Man, they could have made that much easier to read. The tl;dr seems to be that instead of using general purpose hardware their offering is hardware specifically build for specific models. So far the only model they are offering is Llama 3.1 8B.
Which is a relatively light model to run to begin with. But to their credit a quick test does seem to validate their speed claims:
Generated in 0.018s • 15,623 tok/s239 tokens 2.2s 108.61 t/sIf this approach scales up to more competent models it can potentially be interesting depending on a variety of factors like the actual hardware cost involved. Considering they give absolutely no relevant details about the hardware (close to zero, zip, zilch, nada) other than what basically comes down to "we designed a custom SoC" I suspect there might be some caveats and or gotchas involved here.

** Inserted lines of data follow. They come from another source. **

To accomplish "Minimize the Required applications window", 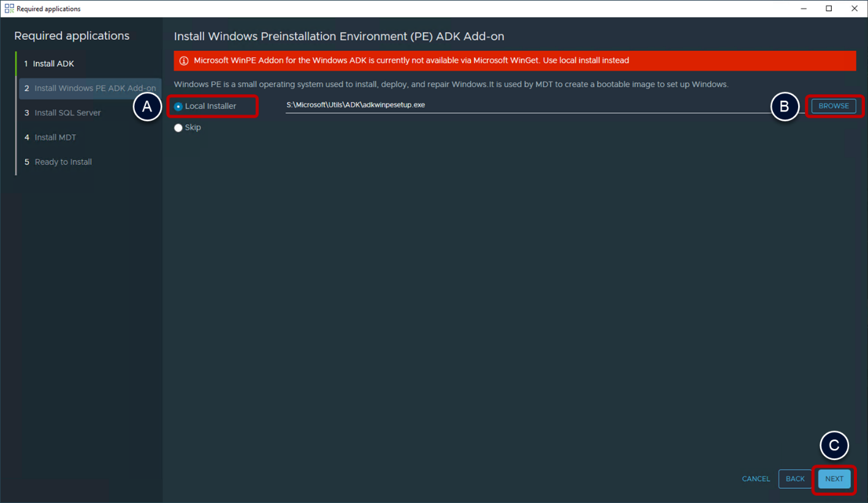I will 804,9.
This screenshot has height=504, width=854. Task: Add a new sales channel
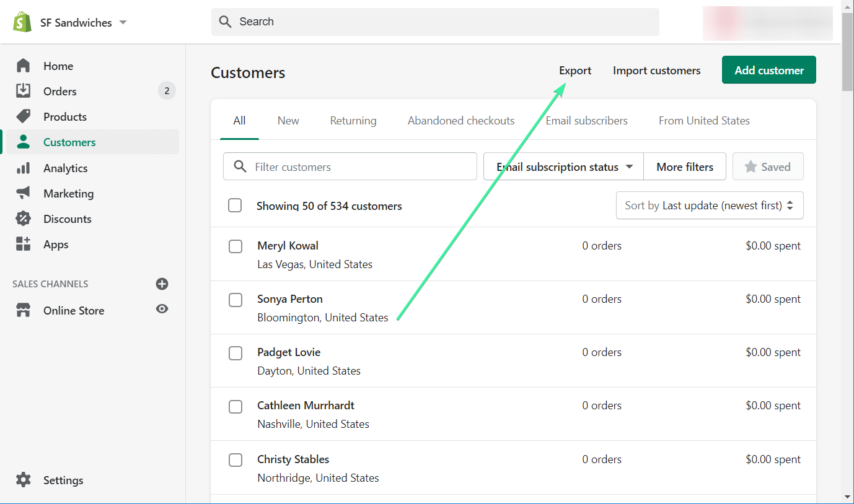(162, 284)
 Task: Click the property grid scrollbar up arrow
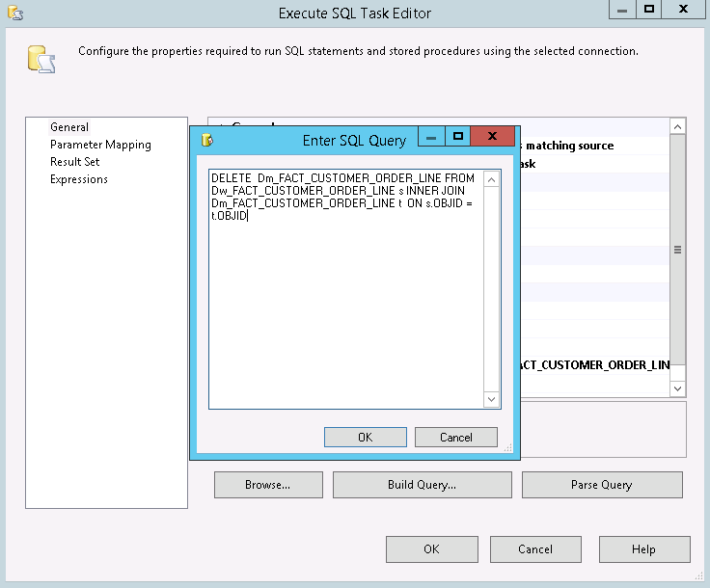677,127
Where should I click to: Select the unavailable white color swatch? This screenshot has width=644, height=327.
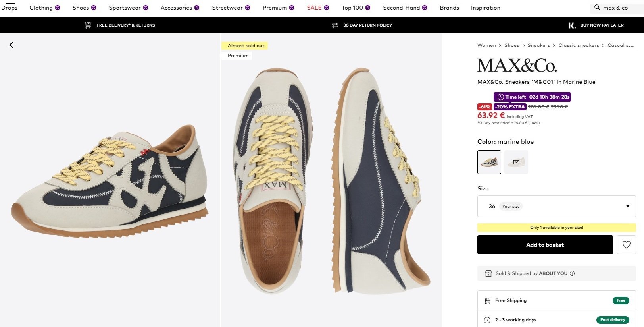(516, 162)
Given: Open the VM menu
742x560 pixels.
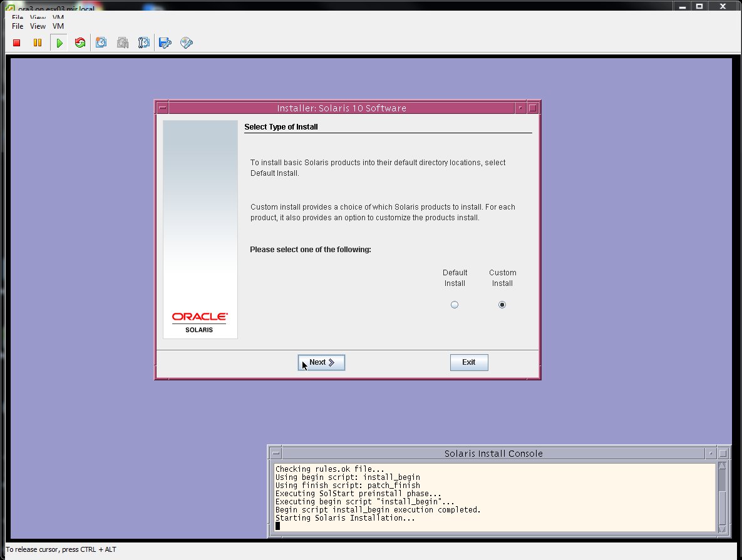Looking at the screenshot, I should coord(58,26).
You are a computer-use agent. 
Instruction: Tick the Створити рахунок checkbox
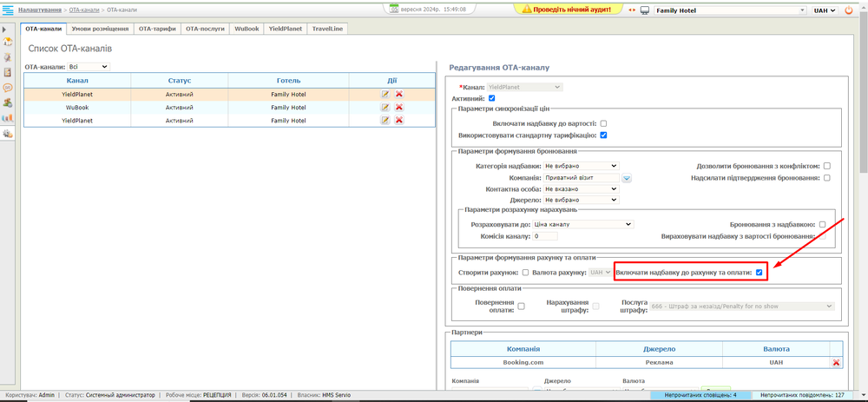pyautogui.click(x=524, y=273)
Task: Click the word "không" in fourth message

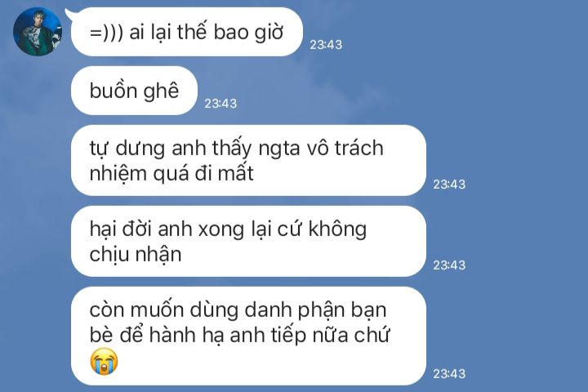Action: (337, 229)
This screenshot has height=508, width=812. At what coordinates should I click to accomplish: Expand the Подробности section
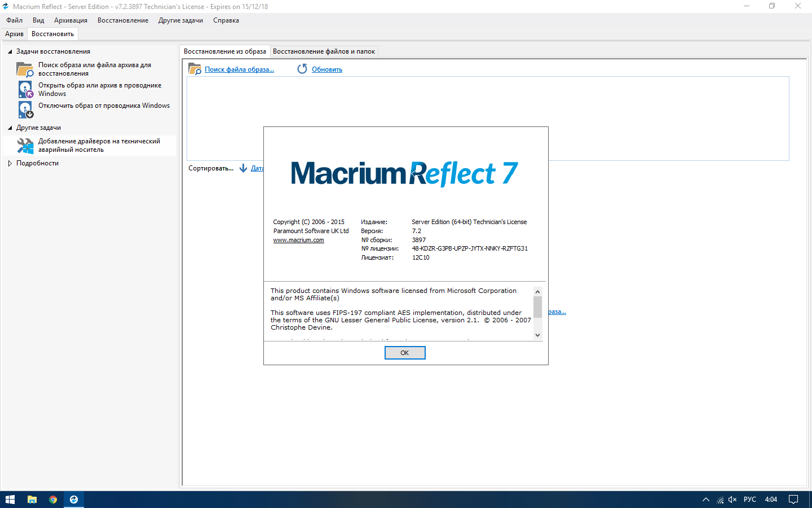click(x=10, y=163)
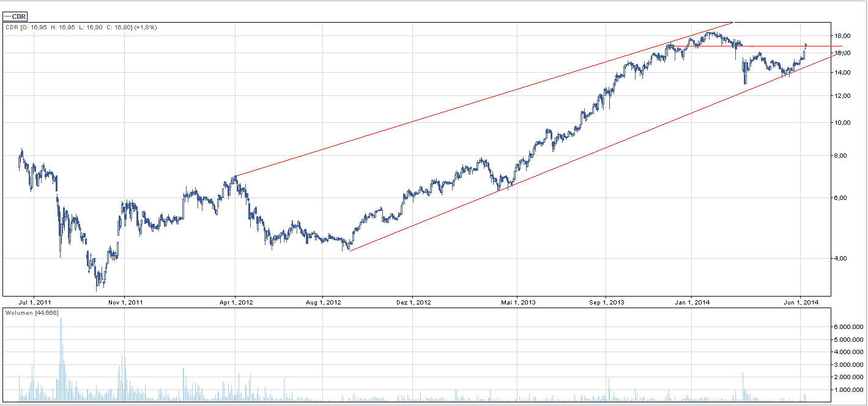Click the CDR legend label above the chart

(x=15, y=17)
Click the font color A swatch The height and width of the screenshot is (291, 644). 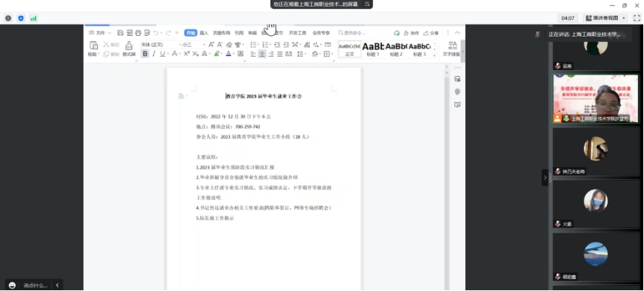point(229,54)
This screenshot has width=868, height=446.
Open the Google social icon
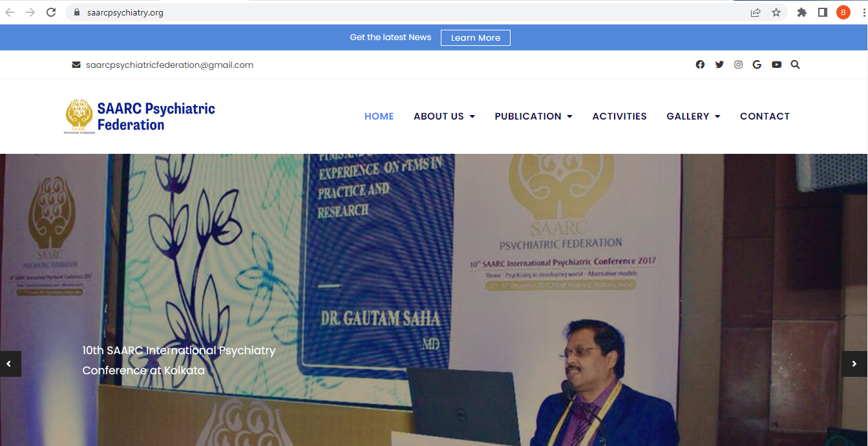pyautogui.click(x=757, y=65)
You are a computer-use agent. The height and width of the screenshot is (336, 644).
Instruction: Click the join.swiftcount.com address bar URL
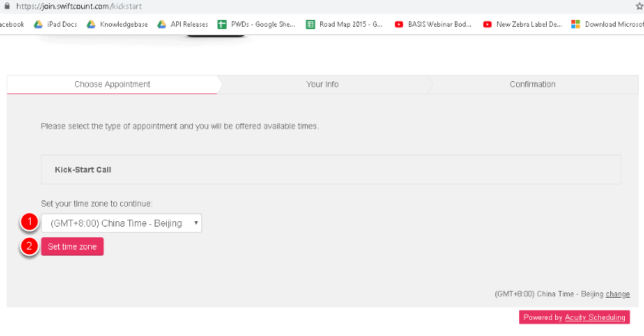(79, 6)
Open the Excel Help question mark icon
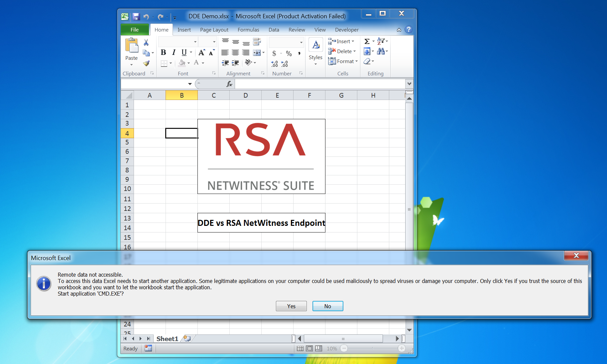The image size is (607, 364). (409, 30)
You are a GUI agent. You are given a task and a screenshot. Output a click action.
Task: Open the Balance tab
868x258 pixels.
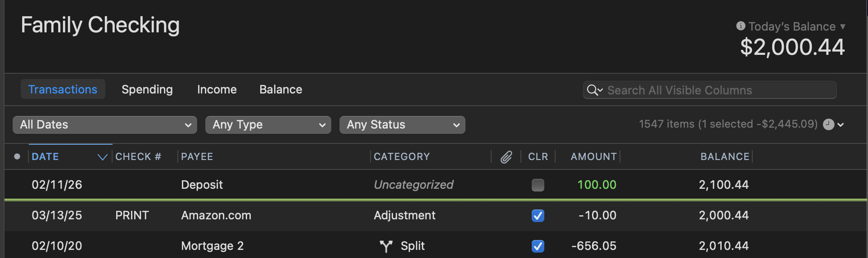(x=281, y=89)
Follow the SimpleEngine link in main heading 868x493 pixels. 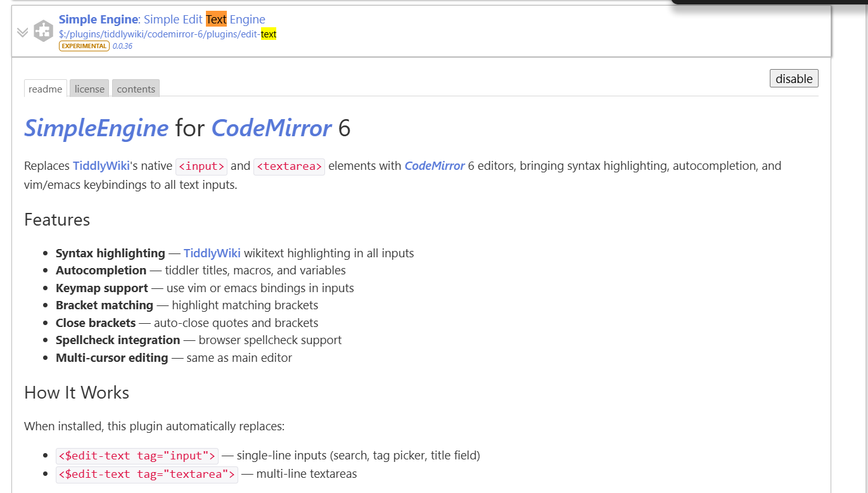(96, 128)
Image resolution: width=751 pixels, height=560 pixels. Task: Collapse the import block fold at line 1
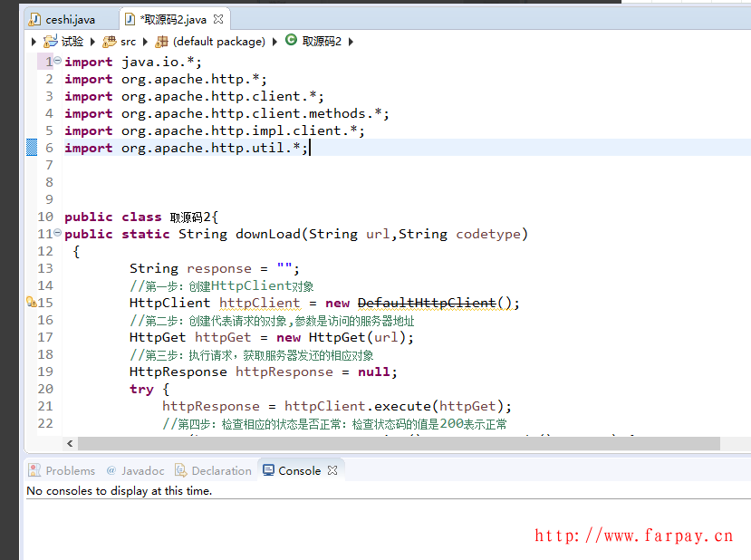(x=58, y=62)
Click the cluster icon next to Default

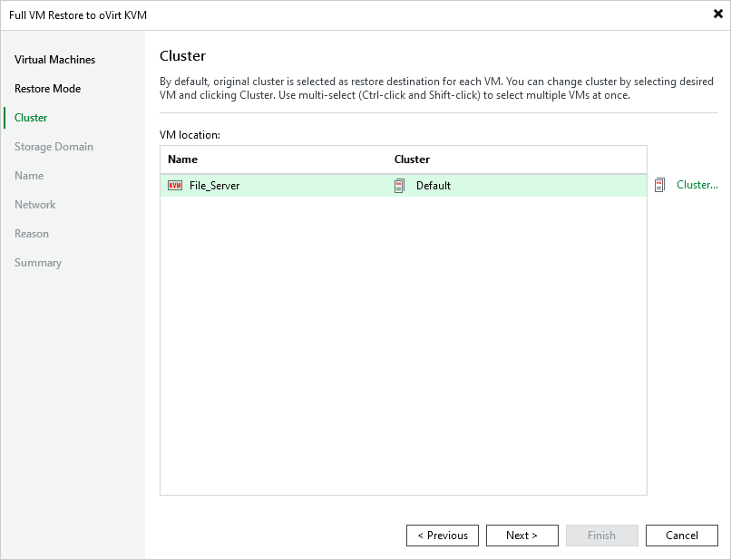point(399,186)
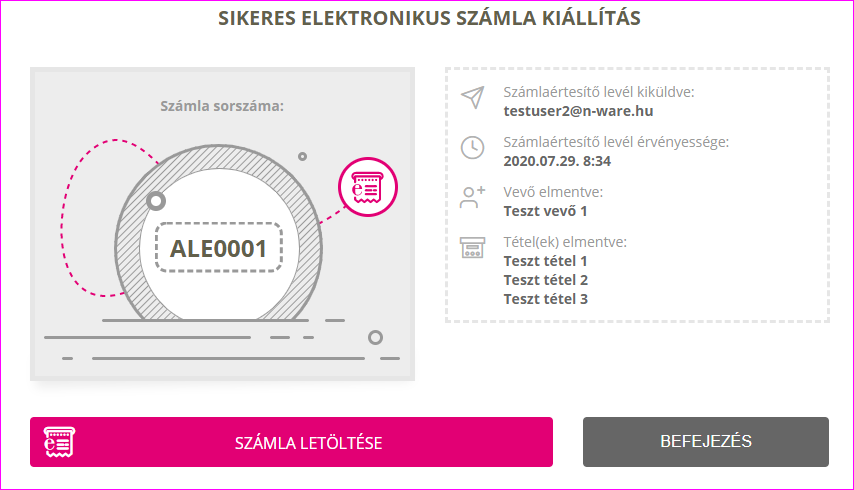Click the testuser2@n-ware.hu email address

pos(578,111)
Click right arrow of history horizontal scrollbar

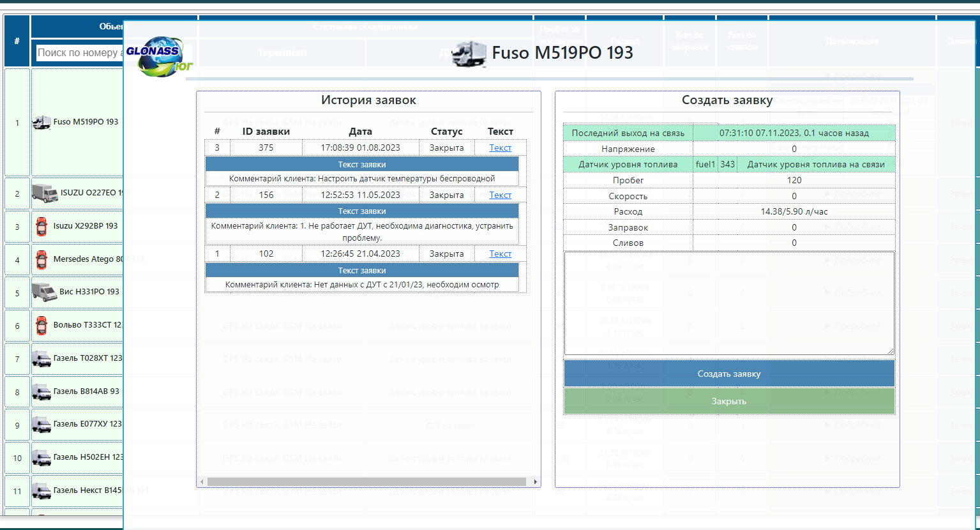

They still need RAM, they nicely talk around it in their marketing with stuff like this
But that just seems to be describing a SoC, like apple sillicon. Which yes, gives speed benefits. But at the same time still pretty much requires all the other hardware in order to run properly.
In fact, having it all typed out. I feel like they just reinvented the NPU.
tl;dr it remains to be seen what they actually are offering. This is pure marketing aimed at attracting more investors imho.
I'm not going to even try this one, but their planned releases seem promising.